### What is being asked
Required from the data below: the exact lines starting at the line containing "[3 Stars] (127, 2204)" and ending at the line containing "Delhi (34, 2022)", with both ends kept and all pictures dropped.

### Information shown
[Start of section]
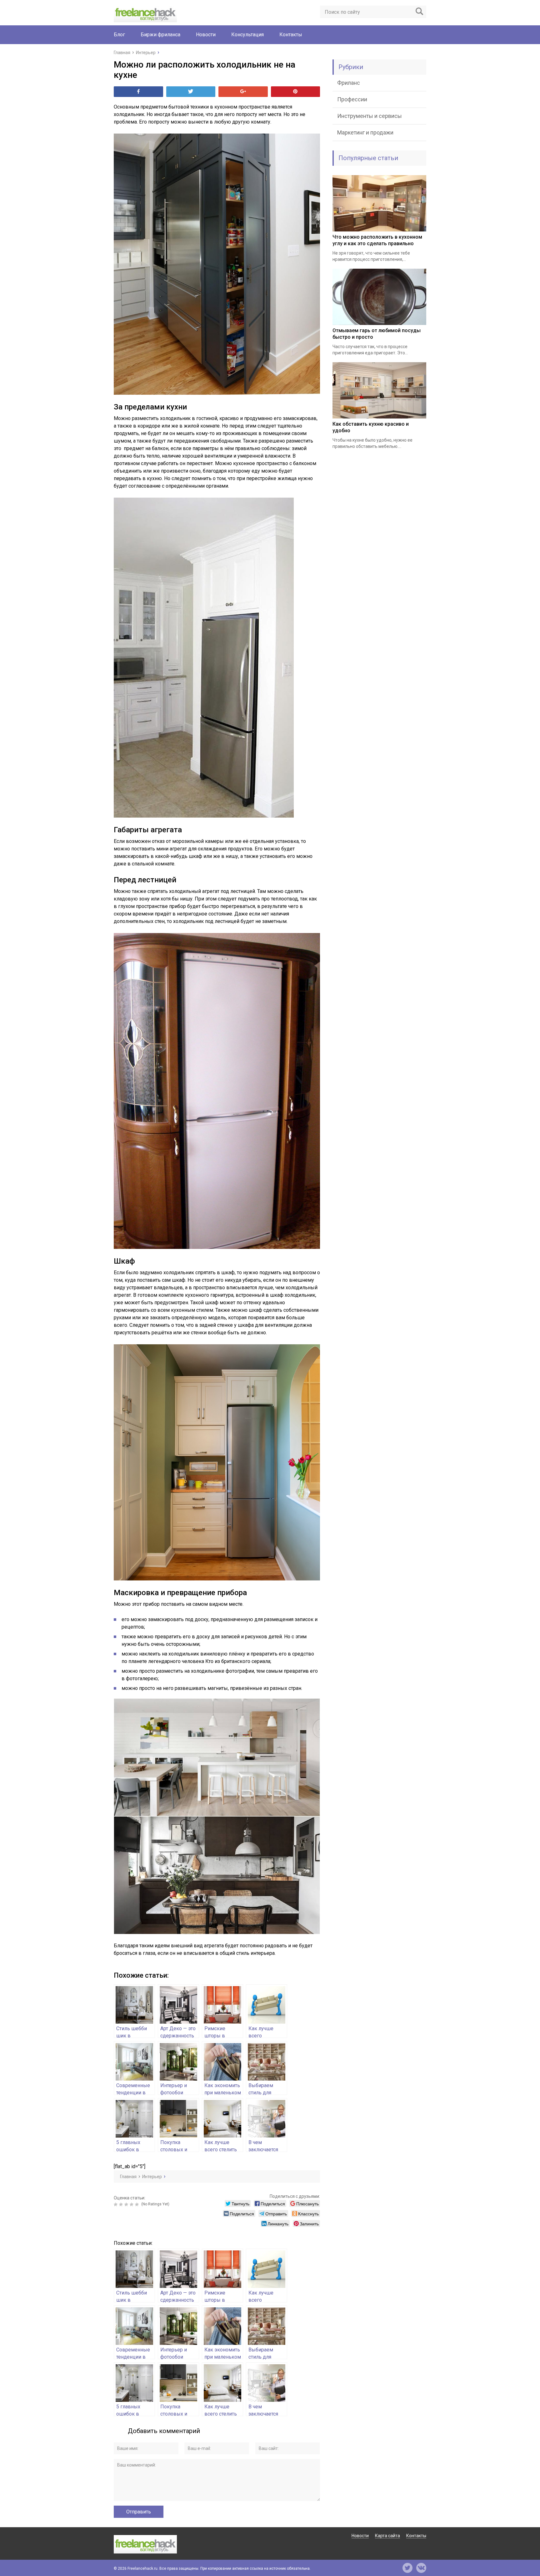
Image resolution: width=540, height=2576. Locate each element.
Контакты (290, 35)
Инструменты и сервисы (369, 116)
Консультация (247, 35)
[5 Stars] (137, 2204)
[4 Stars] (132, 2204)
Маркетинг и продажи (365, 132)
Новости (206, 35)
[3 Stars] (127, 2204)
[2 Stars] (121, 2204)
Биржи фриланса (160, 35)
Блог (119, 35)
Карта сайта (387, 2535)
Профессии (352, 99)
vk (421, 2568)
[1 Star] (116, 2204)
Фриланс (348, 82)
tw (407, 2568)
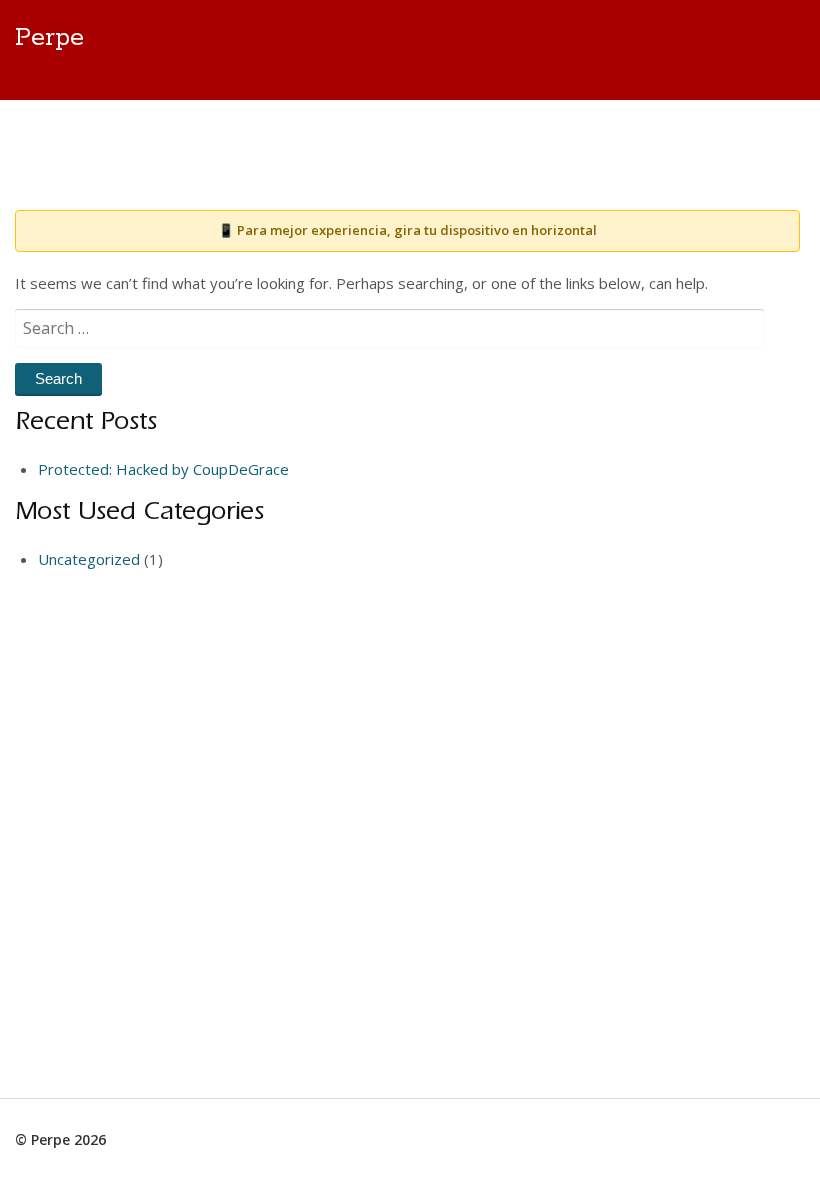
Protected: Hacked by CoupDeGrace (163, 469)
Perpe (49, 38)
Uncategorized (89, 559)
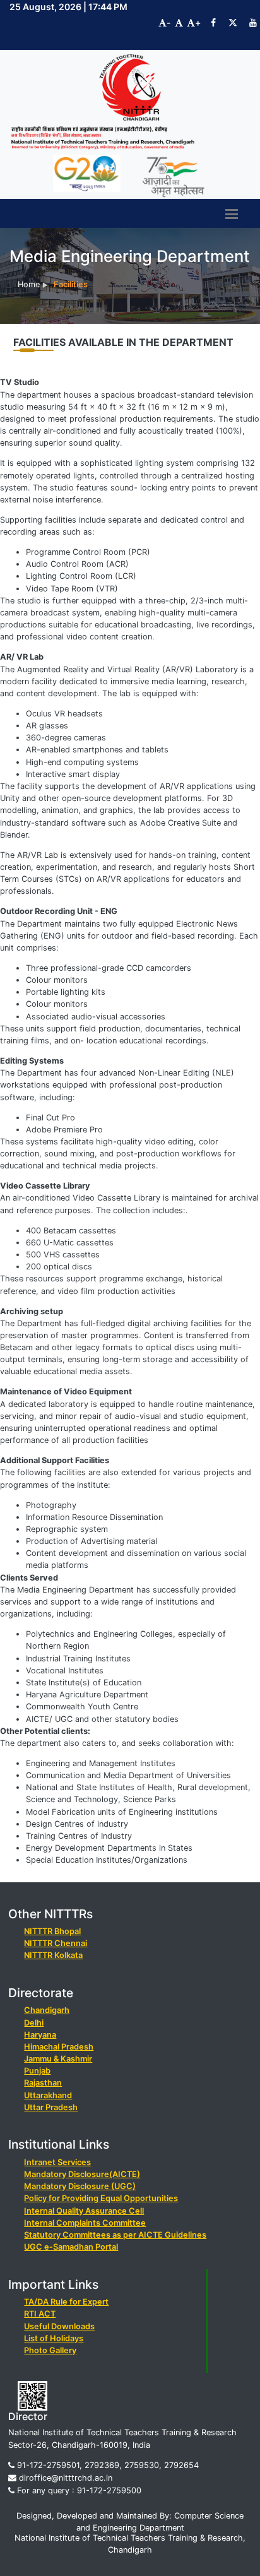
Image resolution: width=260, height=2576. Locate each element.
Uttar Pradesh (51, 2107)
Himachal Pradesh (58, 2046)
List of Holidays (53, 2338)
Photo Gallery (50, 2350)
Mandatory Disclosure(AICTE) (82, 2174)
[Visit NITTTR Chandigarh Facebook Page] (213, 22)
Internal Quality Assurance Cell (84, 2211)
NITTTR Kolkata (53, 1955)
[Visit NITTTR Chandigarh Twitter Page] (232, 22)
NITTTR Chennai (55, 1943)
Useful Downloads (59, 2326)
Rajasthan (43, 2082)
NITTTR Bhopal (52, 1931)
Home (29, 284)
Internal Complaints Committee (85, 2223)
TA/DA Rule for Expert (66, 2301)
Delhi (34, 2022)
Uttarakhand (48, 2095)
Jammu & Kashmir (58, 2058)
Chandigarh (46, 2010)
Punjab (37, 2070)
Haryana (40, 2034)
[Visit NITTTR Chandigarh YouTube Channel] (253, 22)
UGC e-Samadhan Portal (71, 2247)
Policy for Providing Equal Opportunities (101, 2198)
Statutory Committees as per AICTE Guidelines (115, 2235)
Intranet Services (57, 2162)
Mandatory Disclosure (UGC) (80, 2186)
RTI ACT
[End of section]
### Exercise result
[3 Stars] (127, 2204)
[2 Stars] (121, 2204)
Биржи фриланса (160, 35)
Блог (119, 35)
Карта сайта (387, 2535)
Профессии (352, 99)
vk (421, 2568)
[1 Star] (116, 2204)
Фриланс (348, 82)
tw (407, 2568)
Protected: Hacked by CoupDeGrace (163, 469)
Perpe (49, 38)
Uncategorized (89, 559)
Image resolution: width=260, height=2576. Locate each element.
Uttar Pradesh (51, 2107)
Himachal Pradesh (58, 2046)
List of Holidays (53, 2338)
Photo Gallery (50, 2350)
Mandatory Disclosure(AICTE) (82, 2174)
[Visit NITTTR Chandigarh Facebook Page] (213, 22)
Internal Quality Assurance Cell (84, 2211)
NITTTR Kolkata (53, 1955)
[Visit NITTTR Chandigarh Twitter Page] (232, 22)
NITTTR Chennai (55, 1943)
Useful Downloads (59, 2326)
Rajasthan (43, 2082)
NITTTR Bhopal (52, 1931)
Home (29, 284)
Internal Complaints Committee (85, 2223)
TA/DA Rule for Expert (66, 2301)
Delhi (34, 2022)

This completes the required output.